Après que le major sera venu glisser ton paquetage sous ton lit sans un mot, sans, dirait-on, oser ne serait-ce que croiser ton regard, qu’il y aura eu le bruit de ses souliers ferrés jusqu’à la lourde porte au fond de la nef, le grincement des gonds, et le silence un peu plus lourd qu’avant –

Après que, t’étant tourné vers le maître-autel, tu auras surpris l’infirmière te regarder en soupirant comme un piéta en larmes serre le corps lourd de son fils –

Là – là exactement, au moment même où tu inspireras la première bouffée de tabac blond, la sentant s’épanouir dans ta bouche, ta gorge, tes poumons, prendre tout l’espace de ton corps, jusqu’à tes membres qui se délasseront, croisant à travers tes doigts tenant la cigarette, le regard de Robert toujours à contrejour sur sa chaise devant toi, l’ange de l’Annonciation venu t’apporter la Nouvelle depuis le rayon de soleil qui l’a fait atterrir jusqu’à toi, qui lui caresse chaudement la nuque, les omoplates – là que tu comprendras que c’est maintenant que tu repars au front.
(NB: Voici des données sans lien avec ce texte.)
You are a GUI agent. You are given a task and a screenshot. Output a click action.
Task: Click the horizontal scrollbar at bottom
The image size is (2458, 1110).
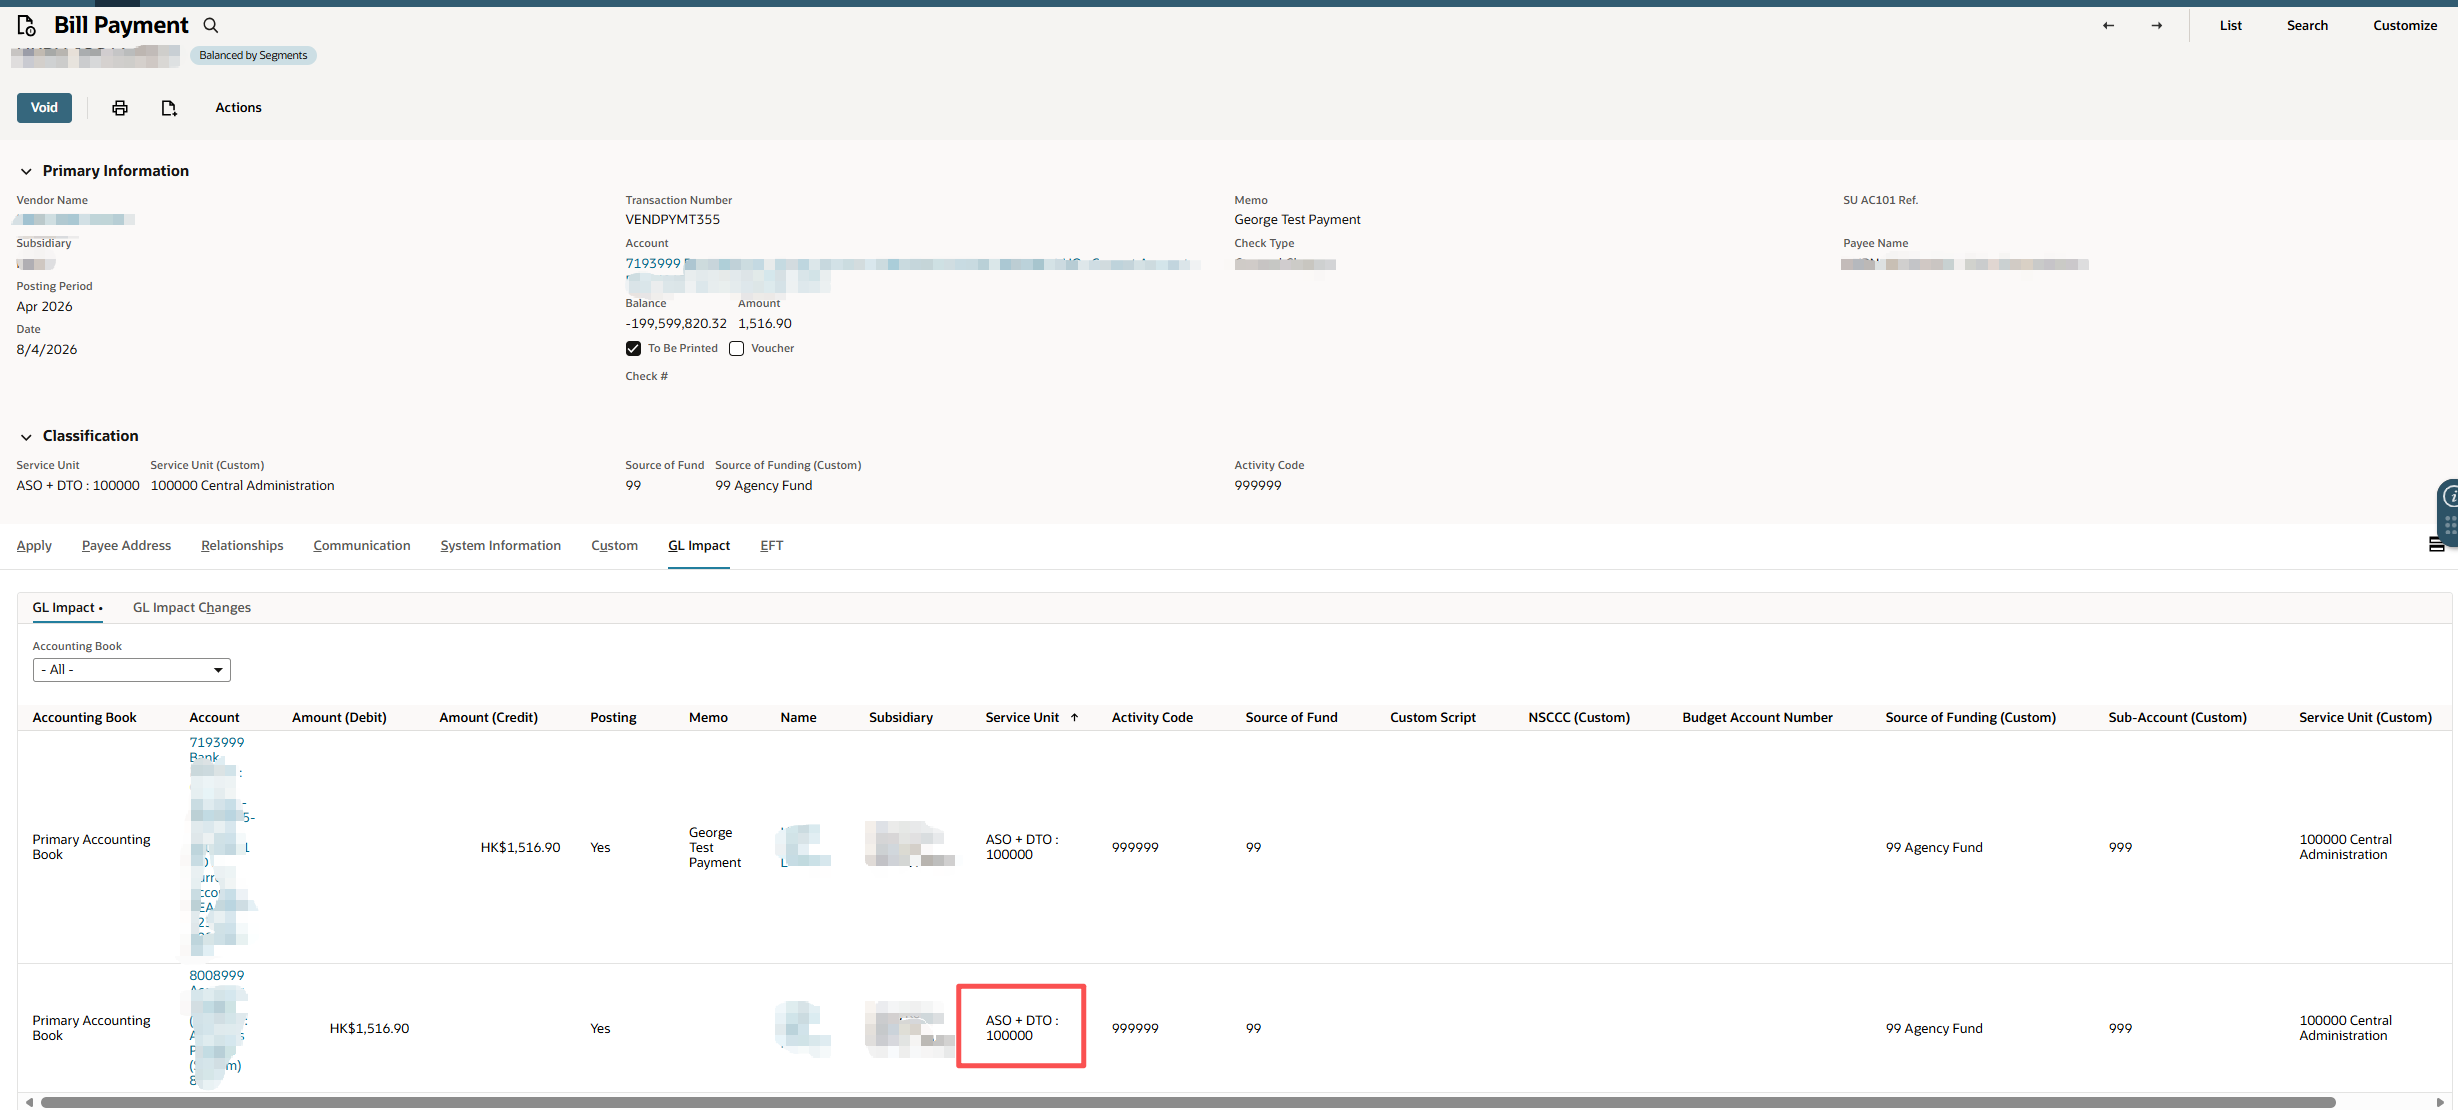point(1188,1102)
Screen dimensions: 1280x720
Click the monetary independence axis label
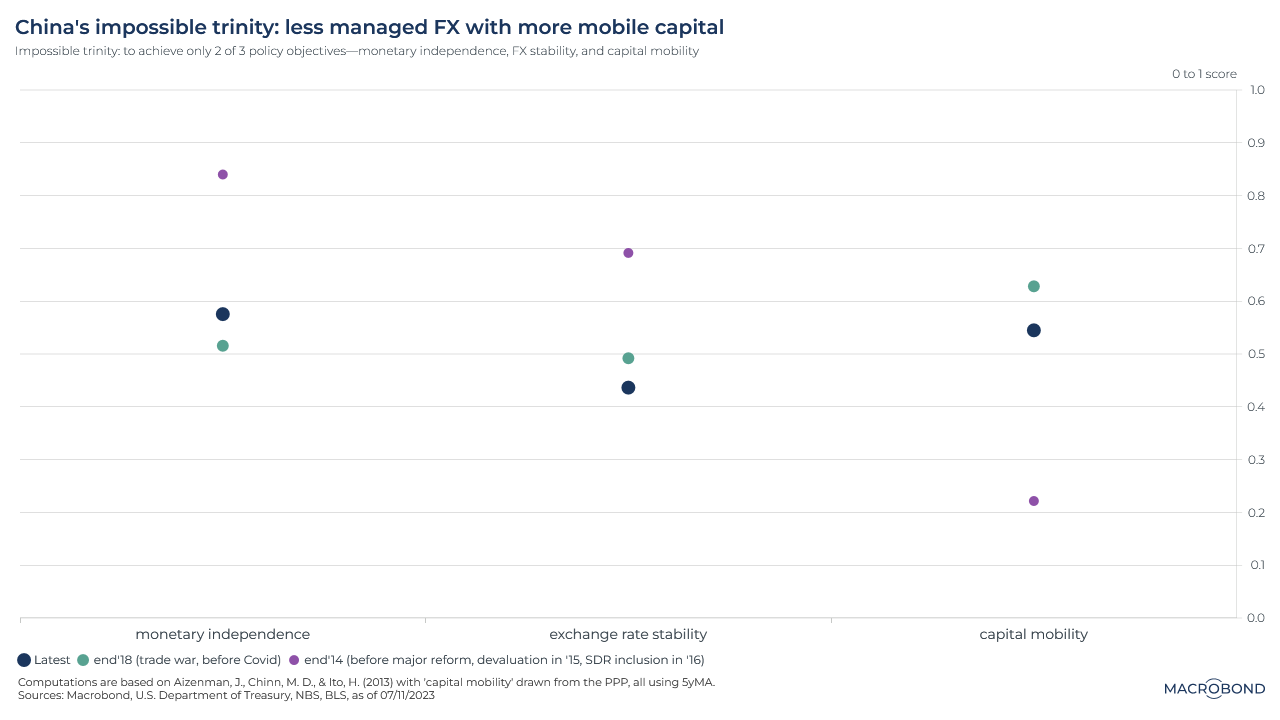tap(223, 634)
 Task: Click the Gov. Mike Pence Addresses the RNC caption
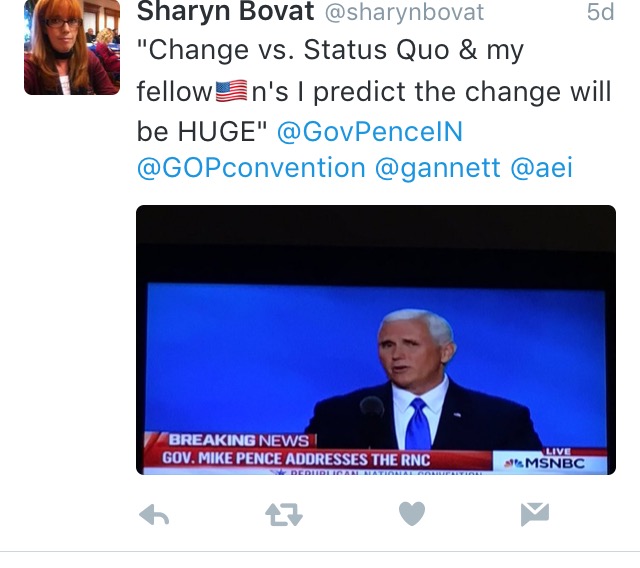296,459
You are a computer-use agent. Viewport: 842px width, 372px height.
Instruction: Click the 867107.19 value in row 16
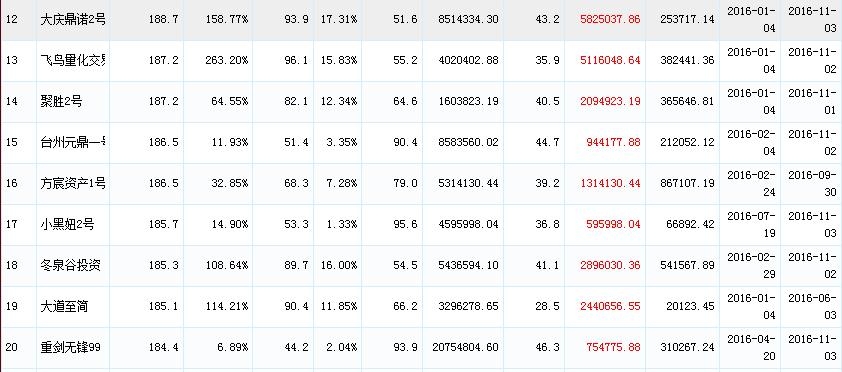click(687, 184)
Robert triture son paletot, ne sait pas comme te dire ce que tu as déjà compris.
Tu l’aides : « J’y retourne, c’est ça ? »

Tu vois le visage de Robert tenter d’articuler un mot, mais sans y parvenir ; son menton est pris d’un tremblement qu’il ne peut contrôler, sa bouche s’élargit, son front se plisse, ses yeux n’existent plus, de l’eau coule sur ses joues : c’est tout son corps qui se fige dans un spasme de douleur. L’annonciation vire en apocalypse.
C’est toi qui pars, c’est lui qui pleure.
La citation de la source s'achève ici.